Diagnoses of autism and related neurological conditions have been increasing for years, to a rate of 1 in 150 children. Some forms can exact a terrible toll on families.
The symptoms arise in early childhood. The timing coincides with the administration of vaccines, so some parents and advocates see a causal link. Some have blamed thimerosal, a mercury-based preservative that was used in small amounts in some vaccines; others blame the vaccines themselves.
Yet thimerosal was removed from all vaccines except some that protect against the flu, and autism rates continued to rise - one of the points Offit makes.
One outspoken critic is an Oregon resident, J.B. Handley, a parent of an autistic child and cofounder of Generation Rescue, a nonprofit group devoted to autism.
Asked about Offit, Handley called him "morally reprehensible" and a "pseudo-scientist."
So why does Offit do it?
Chiefly, he worries that some parents will choose not to inoculate their children, allowing for the resurgence of long-forgotten diseases. Indeed, the government reported 131 cases of measles for the first seven months of this year, the highest number for that period since 1996. Nearly half of the patients had not been vaccinated for religious or philosophical reasons. Moreover, Offit doesn't want the study of an unlikely vaccine-autism link to siphon funds from other research.

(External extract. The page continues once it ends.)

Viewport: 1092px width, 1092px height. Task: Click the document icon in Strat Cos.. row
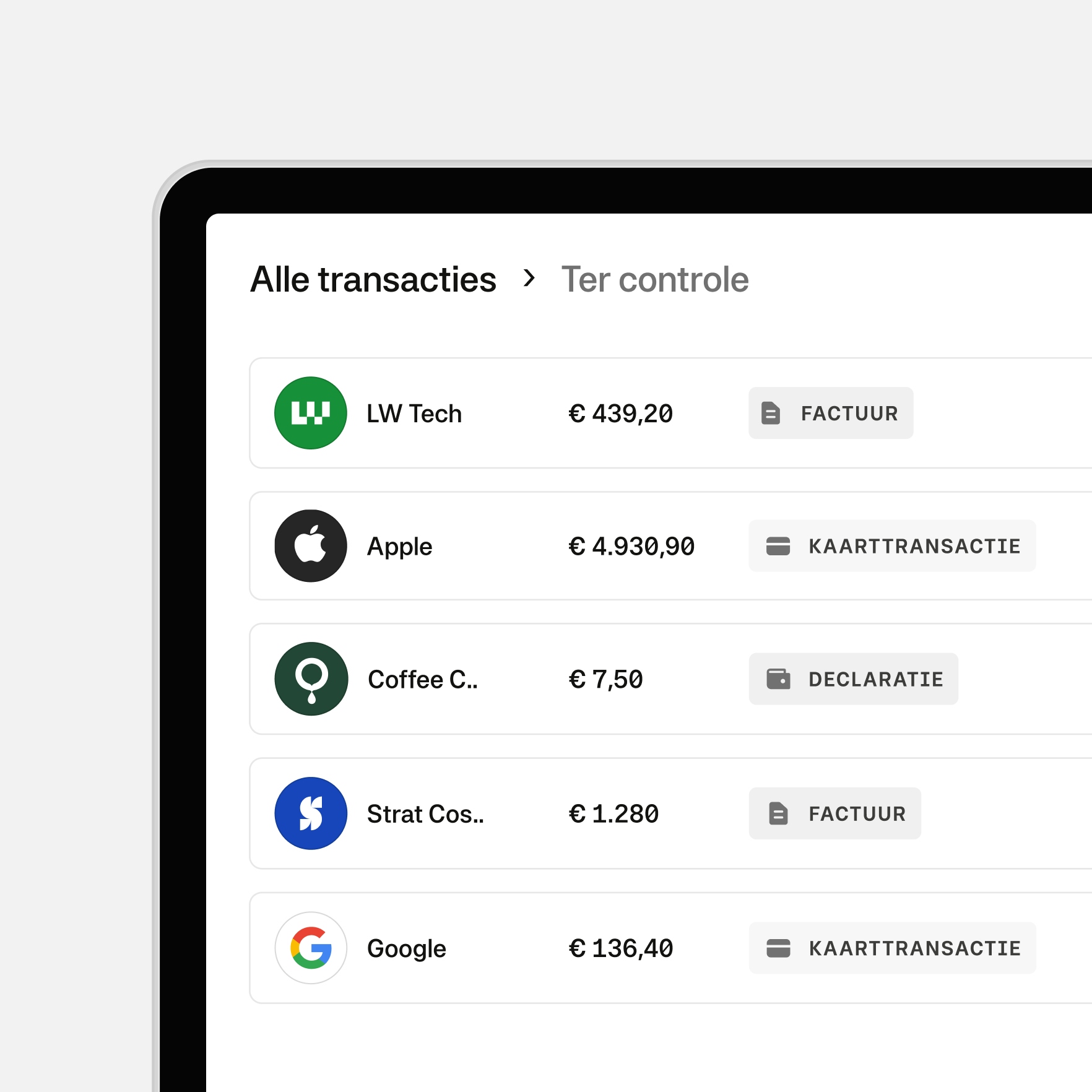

During the interview, the pediatrician spoke rapidly and with conviction, shifting between puzzlement and sadness when discussing the debate. One thing he is not: deterred.
"I don't need this," he said. "I do it because it's the right thing to do, and somebody should do it."
Offit and his opponents do agree on one reason that he feels so strongly about vaccines: He helped to invent one himself.
In 1979, while he was a senior resident in Pittsburgh, Offit was unable to save a nine-month-old child who died from an infection of the microbe rotavirus.